In 2018, Smith-Schuster had eleven receptions of 20+ yards out of the slot. Four of those, 36.3%, came on this concept. Here’s a look at all four.
In the first two clips, you can see pre-snap coverage indicators with Smith-Schuster on return motion, coming across the formation for a moment before returning to his original spot. How the corner/defense responds can tip off a man or zone clue.
Three of the four beat zone coverage with the other, against the Bengals, beat man.
To be fair to Pittsburgh, this idea wasn’t lost on them. Smith-Schuster was used on over routes plenty last season. But they primarily came in the red zone. Three of his nine touchdowns came on this concept in 2020, including a 25-yard score against the Colts in Week 16. It was a money red zone play but surprisingly, one they didn’t use outside the 20 too often. According to Dave Bryan’s study, he had only five receptions on over routes last season. Three of those found the end zone, meaning he didn’t have more than two outside the 20. Yet he averaged nearly 15 yards per grab.
Then there’s slot fade. Align in the slot and widen your stem down the sideline. The slot fade allows receivers to gain outside leverage without getting pressed against the sideline by the CB’s technique and leverage. Three more of JuJu’s eleven 20+ slot receptions in 2018 came on slot fades.
Here’s all three.
That included a 75-yard score to tie the game against Carolina, a nice smash/seam concept, getting the RCB to bite and Smith-Schuster running past him.
Again, using Dave’s numbers, Smith-Schuster was targeted on just one fade last season, a 28 yard catch. Why wasn’t he targeted more is a great question and speaks to the need to expand his route tree. He’s capable of doing it. He’s proven it, the team’s seen it.
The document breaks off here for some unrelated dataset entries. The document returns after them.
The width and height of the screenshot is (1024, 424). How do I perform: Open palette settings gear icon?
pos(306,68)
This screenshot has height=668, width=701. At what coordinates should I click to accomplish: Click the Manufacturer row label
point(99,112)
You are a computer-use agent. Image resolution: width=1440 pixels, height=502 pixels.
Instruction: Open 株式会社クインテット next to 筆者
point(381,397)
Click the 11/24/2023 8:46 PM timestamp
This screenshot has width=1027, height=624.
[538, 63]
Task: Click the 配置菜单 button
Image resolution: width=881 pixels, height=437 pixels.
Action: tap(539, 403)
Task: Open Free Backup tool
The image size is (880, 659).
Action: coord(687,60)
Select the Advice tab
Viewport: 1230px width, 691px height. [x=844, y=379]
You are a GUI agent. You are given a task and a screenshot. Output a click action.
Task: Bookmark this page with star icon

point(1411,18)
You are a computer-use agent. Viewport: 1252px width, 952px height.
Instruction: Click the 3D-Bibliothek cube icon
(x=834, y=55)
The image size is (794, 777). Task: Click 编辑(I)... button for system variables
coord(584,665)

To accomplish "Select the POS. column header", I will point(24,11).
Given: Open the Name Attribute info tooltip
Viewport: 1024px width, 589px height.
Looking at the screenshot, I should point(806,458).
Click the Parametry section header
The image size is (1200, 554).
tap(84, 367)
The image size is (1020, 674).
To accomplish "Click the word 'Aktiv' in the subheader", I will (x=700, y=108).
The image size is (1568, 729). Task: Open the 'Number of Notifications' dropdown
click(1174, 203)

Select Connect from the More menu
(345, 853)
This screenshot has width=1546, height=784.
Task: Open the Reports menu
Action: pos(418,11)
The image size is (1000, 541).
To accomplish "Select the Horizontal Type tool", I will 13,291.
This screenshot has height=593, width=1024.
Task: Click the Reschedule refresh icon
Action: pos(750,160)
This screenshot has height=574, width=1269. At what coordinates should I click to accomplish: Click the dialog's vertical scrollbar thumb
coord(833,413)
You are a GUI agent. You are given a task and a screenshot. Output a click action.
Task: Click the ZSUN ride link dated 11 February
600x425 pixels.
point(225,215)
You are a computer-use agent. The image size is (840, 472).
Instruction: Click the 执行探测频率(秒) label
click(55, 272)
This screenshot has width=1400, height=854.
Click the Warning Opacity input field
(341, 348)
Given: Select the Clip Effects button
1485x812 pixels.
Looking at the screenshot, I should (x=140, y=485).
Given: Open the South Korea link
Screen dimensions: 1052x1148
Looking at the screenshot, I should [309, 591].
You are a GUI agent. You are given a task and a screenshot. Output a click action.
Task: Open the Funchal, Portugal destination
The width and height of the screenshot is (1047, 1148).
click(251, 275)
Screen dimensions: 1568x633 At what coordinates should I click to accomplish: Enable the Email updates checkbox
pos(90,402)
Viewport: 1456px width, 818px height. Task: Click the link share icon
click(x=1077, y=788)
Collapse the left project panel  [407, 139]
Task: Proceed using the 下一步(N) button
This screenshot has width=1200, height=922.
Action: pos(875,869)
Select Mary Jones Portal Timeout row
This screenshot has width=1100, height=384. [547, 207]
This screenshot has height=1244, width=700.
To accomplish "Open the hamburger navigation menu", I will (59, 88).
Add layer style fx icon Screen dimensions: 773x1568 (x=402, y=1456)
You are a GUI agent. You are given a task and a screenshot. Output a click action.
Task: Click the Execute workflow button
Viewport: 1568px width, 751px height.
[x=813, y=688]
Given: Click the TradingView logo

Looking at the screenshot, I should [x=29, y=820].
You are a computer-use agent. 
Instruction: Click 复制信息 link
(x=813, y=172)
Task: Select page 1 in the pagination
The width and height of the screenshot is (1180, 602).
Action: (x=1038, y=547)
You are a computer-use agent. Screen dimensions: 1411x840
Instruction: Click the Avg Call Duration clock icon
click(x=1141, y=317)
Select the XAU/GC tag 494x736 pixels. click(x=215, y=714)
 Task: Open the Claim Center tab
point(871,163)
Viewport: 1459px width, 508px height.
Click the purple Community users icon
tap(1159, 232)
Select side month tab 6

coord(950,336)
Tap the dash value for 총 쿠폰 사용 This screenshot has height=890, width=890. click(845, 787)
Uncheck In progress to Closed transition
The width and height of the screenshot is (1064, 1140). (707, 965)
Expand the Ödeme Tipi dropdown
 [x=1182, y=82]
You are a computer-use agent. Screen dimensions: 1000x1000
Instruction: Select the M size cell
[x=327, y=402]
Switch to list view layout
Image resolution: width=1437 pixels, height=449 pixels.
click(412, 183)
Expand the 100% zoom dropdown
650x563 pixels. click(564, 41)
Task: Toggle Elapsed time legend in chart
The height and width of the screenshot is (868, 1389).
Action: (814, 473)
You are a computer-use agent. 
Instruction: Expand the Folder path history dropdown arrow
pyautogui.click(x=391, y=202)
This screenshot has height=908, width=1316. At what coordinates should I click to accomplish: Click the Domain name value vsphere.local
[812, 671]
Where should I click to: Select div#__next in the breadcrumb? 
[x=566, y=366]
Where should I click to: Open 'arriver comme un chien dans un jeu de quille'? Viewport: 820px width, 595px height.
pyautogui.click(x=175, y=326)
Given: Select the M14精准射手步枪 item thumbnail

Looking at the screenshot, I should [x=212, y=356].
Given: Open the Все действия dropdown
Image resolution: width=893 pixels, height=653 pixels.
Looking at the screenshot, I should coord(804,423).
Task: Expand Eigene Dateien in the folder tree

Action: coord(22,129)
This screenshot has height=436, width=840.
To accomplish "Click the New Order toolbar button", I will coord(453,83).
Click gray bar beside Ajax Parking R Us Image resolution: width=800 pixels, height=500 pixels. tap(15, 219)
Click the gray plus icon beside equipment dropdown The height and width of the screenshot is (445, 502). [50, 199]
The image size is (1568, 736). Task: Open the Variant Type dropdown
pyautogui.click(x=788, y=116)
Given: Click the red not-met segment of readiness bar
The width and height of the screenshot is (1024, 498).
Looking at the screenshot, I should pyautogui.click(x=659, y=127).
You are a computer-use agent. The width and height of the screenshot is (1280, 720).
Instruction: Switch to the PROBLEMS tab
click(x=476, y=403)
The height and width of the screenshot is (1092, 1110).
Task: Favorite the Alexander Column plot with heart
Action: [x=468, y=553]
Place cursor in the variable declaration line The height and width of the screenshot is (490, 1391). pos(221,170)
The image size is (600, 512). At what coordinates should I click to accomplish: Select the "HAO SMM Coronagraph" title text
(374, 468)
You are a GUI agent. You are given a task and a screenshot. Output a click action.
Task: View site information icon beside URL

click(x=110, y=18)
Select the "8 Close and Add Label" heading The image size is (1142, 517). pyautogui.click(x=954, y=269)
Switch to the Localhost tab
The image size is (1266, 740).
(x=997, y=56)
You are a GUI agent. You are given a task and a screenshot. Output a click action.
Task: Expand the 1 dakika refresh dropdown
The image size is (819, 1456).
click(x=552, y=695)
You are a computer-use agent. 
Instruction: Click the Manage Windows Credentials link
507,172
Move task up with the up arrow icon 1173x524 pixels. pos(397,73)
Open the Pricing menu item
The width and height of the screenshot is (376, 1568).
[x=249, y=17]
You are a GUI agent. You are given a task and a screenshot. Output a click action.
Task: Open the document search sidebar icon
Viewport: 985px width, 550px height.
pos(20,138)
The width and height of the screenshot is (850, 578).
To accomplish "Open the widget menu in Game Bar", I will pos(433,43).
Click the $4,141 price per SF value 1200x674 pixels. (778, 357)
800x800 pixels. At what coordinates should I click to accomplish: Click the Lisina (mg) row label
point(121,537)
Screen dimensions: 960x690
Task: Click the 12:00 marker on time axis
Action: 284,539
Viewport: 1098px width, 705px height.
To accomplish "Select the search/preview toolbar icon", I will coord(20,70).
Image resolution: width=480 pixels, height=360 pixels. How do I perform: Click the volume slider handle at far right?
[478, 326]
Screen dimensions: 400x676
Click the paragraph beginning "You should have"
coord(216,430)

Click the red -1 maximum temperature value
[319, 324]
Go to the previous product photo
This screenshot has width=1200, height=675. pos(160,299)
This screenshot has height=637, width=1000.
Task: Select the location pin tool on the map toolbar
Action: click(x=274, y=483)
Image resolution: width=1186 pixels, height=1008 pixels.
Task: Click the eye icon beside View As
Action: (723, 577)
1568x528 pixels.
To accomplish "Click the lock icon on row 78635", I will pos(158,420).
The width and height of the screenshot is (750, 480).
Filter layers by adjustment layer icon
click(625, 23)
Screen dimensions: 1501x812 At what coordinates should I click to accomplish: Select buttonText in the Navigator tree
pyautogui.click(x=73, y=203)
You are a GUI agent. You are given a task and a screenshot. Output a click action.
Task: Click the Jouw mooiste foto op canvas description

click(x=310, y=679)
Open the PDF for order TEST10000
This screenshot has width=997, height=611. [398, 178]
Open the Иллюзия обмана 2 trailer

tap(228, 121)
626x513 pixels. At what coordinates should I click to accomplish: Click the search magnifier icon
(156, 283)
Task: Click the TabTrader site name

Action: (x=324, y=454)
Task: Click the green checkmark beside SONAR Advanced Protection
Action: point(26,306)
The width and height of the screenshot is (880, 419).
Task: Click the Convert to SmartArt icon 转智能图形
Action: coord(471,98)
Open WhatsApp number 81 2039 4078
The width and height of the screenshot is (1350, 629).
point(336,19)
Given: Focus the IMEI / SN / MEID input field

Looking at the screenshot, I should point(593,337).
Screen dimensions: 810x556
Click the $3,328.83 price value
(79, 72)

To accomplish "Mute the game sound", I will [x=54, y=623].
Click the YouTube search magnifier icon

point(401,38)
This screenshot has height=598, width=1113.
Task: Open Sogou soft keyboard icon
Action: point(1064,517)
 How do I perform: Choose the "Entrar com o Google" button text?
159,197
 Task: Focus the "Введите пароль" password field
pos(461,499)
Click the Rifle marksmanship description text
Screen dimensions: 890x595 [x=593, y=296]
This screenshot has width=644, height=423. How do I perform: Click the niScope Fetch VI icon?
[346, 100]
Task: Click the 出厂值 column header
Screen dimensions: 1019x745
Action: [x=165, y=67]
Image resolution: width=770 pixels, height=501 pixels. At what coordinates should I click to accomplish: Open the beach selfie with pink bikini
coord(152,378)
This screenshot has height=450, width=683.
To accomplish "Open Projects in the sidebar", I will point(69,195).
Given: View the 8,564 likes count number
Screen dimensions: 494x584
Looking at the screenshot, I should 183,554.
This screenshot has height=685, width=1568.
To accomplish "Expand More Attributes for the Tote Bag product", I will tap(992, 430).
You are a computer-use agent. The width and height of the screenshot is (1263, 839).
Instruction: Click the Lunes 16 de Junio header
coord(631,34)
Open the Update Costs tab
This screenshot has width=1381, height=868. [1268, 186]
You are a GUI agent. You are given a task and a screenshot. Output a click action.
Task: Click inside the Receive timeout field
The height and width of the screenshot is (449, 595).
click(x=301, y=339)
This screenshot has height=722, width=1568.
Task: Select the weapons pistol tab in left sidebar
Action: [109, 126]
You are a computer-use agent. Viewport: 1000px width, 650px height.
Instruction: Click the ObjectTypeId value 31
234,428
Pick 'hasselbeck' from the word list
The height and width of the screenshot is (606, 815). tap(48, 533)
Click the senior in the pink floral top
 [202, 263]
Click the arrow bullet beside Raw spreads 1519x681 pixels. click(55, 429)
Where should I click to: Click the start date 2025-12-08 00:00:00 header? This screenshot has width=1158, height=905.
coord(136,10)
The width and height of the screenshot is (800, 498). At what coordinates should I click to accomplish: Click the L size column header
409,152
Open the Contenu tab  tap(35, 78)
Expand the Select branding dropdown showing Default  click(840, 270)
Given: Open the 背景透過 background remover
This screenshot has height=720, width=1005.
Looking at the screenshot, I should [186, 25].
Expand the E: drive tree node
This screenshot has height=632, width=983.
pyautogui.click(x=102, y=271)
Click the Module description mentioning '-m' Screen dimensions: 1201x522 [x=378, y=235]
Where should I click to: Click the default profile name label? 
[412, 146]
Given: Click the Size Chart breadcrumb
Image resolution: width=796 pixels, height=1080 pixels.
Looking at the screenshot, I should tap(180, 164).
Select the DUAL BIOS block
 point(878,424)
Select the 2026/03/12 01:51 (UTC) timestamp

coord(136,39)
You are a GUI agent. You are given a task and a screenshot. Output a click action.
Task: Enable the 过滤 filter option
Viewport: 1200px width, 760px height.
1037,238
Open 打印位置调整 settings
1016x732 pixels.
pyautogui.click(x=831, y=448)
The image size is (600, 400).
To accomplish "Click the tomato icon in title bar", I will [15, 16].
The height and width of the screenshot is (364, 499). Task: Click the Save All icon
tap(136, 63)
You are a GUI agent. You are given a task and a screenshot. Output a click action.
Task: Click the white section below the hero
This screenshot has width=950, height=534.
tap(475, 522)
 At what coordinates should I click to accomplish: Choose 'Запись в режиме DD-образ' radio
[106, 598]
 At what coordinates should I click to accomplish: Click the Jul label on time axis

Smith-Schuster is no doubt a valuable safety blanket and the team’s most trusted third down receiver. He should play in the slot a lot this year. But that doesn’t mean he has to run such a shallow route tree. Los Angeles’ Cooper Kupp is a big slot receiver who had a much better average last season. Same with Tampa’s Chris Godwin.
It’s limiting his impact and what the Steelers’ offense can offer. And needs to change in 2021 for the good of the team and the good of JuJu’s future.